SUPPLIED RECORDS START
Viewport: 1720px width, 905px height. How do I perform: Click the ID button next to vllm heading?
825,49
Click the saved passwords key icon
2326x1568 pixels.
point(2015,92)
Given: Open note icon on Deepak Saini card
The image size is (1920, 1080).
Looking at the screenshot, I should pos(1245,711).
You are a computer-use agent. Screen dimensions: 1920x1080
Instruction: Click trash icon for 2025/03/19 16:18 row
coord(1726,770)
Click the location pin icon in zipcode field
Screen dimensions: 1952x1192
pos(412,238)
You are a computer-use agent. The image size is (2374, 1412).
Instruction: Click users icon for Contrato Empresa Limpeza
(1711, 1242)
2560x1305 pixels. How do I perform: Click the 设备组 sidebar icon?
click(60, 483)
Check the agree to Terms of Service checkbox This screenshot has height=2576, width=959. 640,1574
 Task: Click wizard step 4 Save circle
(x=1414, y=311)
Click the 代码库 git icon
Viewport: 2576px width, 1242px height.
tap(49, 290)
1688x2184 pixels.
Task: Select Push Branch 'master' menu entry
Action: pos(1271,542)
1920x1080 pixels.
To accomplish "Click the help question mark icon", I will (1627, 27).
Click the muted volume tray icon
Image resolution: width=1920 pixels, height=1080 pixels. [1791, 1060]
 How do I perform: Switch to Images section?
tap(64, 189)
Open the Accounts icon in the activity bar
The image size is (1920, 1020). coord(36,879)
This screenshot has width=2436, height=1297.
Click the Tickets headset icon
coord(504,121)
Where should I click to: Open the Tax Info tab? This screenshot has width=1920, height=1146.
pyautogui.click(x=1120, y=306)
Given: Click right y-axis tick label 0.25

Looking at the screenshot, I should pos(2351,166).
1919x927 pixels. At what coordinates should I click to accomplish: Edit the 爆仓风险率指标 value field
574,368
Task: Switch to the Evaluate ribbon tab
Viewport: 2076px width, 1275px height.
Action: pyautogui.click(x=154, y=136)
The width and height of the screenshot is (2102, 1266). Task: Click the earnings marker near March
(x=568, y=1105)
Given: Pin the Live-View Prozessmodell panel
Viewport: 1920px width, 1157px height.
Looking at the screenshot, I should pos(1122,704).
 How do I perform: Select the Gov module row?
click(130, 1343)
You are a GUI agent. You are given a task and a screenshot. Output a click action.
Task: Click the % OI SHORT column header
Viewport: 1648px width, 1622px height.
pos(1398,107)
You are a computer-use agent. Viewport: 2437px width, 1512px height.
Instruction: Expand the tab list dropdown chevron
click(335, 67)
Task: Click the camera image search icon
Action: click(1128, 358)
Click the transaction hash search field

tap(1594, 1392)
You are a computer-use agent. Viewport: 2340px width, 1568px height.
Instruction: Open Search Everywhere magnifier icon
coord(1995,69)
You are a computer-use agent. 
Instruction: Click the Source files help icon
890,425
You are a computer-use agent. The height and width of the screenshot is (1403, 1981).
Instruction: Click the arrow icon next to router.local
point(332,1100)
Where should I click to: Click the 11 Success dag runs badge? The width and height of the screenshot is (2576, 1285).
SUPPLIED RECORDS END
### REQUIREMENT
Which lines above include the word "computer"? Show each one.

### REPLY
You are a computer-use agent. Screen dimensions: 1920x1080
You are a computer-use agent. The image size is (2374, 1412).
You are a computer-use agent. Viewport: 2437px width, 1512px height.
You are a computer-use agent. Viewport: 2340px width, 1568px height.
You are a computer-use agent. 
You are a computer-use agent. The height and width of the screenshot is (1403, 1981).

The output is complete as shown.